FONText is completely free.
http://www.blitzbasic.com/Community/posts.php?topic=65909

If you're using Unicode characters like Chinese/Japanese, plain DrawText is the better solution as it's hard to implement an unicode friendly solution yourself.


Czar Flavius(Posted 2008) [#13]
Don't test any performance except with debug mode off - that will show you how it will REALLY run as an end product.


Trader3564(Posted 2008) [#14]
Debugging is off, the debugging flag in the game is that of my own debugging. I dont like compiling blitz debugging as its terribly slow. My own debugging is basicly just showing some variables and hidden objects.

@yoko. but Bitmap fonts give you full possibilities to edit and change the fonts, so why use DrawText anyway? And you can as well just render a font to a bitmapfont.


Bremer(Posted 2008) [#15]
I do not know how your images are loaded.
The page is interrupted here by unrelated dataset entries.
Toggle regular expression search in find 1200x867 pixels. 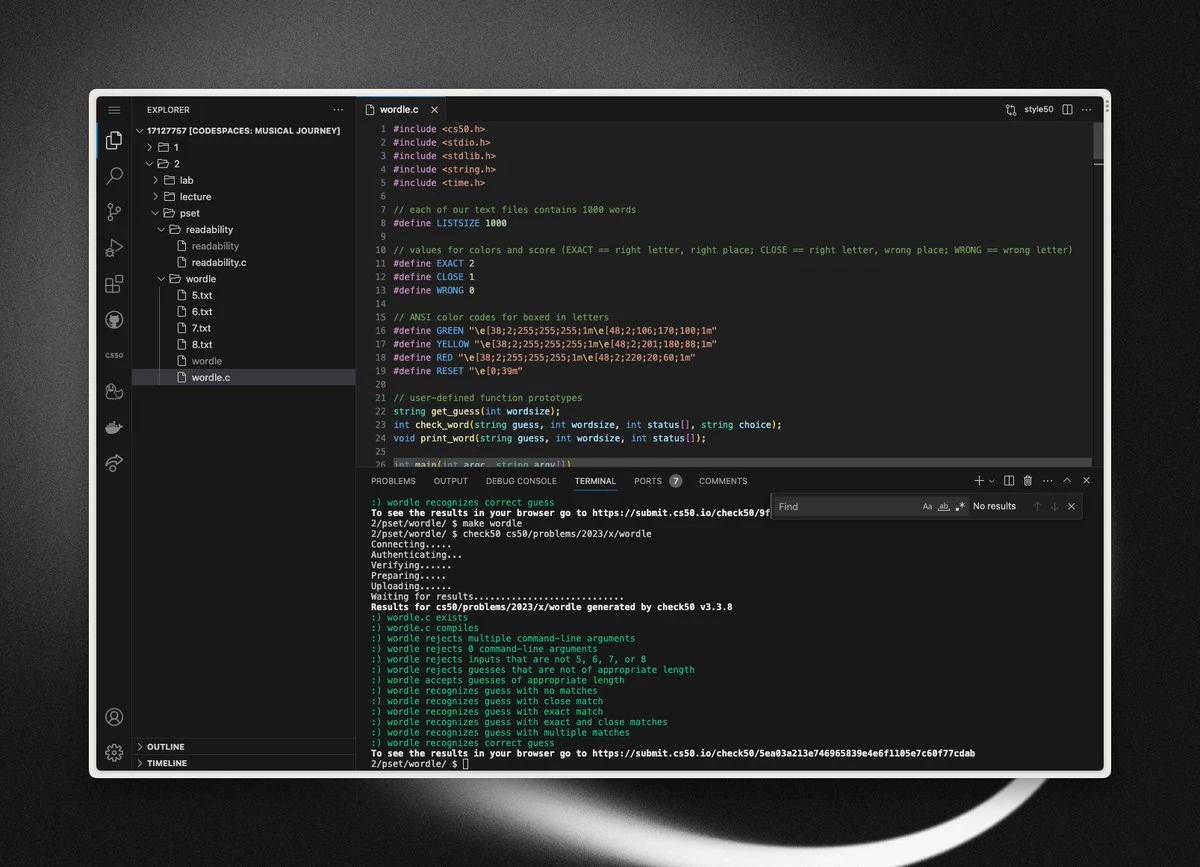coord(960,507)
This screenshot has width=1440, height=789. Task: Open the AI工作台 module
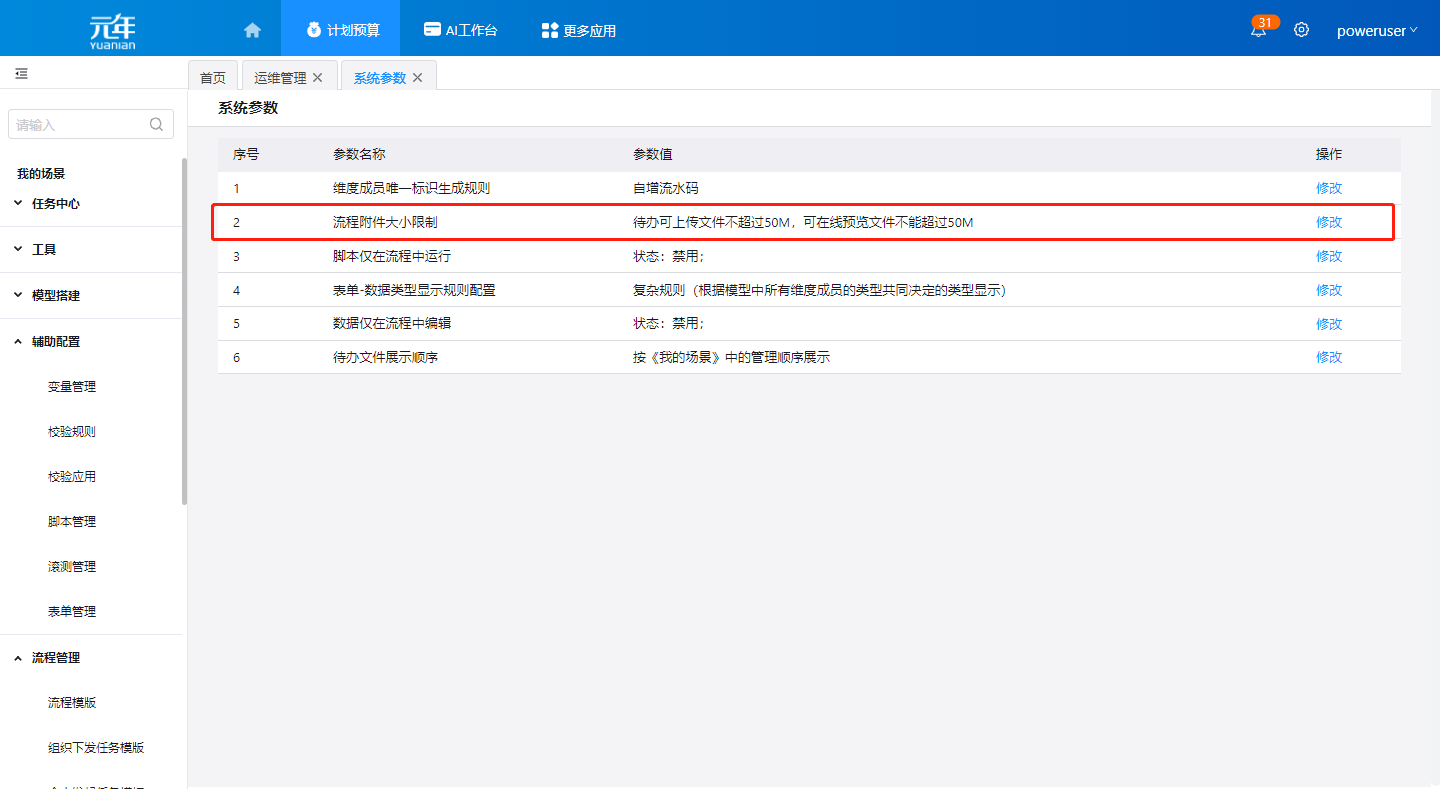(x=460, y=30)
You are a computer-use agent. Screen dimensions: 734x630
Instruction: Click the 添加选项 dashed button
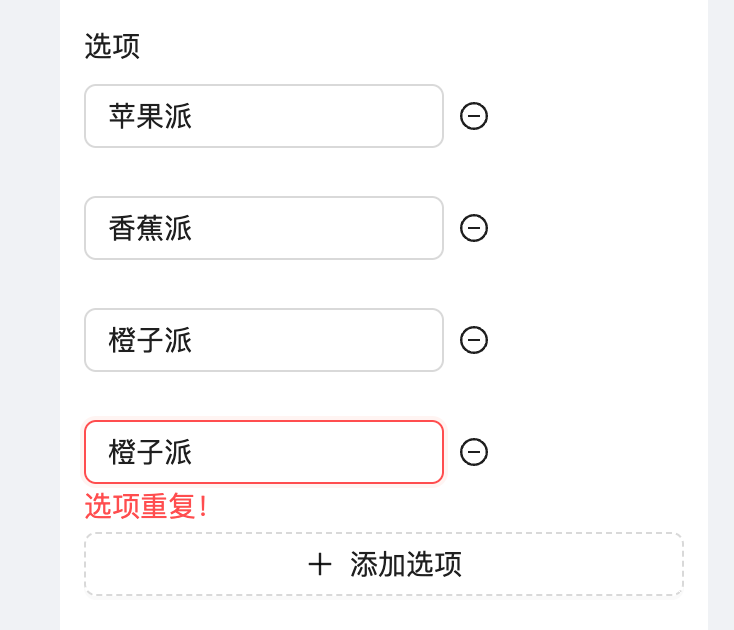tap(384, 564)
But if you are using one image per tile or a bmax animimage, then it will create one texture per tile, and state changes takes a lot of time. So if you do not already use a system where all tiles are on the same image (texture) and you draw using parts of that texture, then you could potentially gain a good deal of frames from making changes to do so.


Trader3564(Posted 2008) [#16]
Im using bmax animimage. Isnt that the best solution? Whats with the textures? isnt that done using animimage?


Sledge(Posted 2008) [#17]
He means to manage the graphics manually via OpenGL, I think.


Eikon(Posted 2008) [#18]
Don't mess with OpenGL unless you want it to get even slower on the integrated graphics card. Focus on optimization in DX. You could try loading all the tiles as a single image and drawing from the proper section with a custom DrawImageRect command (many are around), but from my experience trying to replace LoadAnimImage never produced a big enough boost in speed to warrant going to the trouble. The fact is that rendering double tile layers or more at 800x600 is going to get slow in any version of Blitz.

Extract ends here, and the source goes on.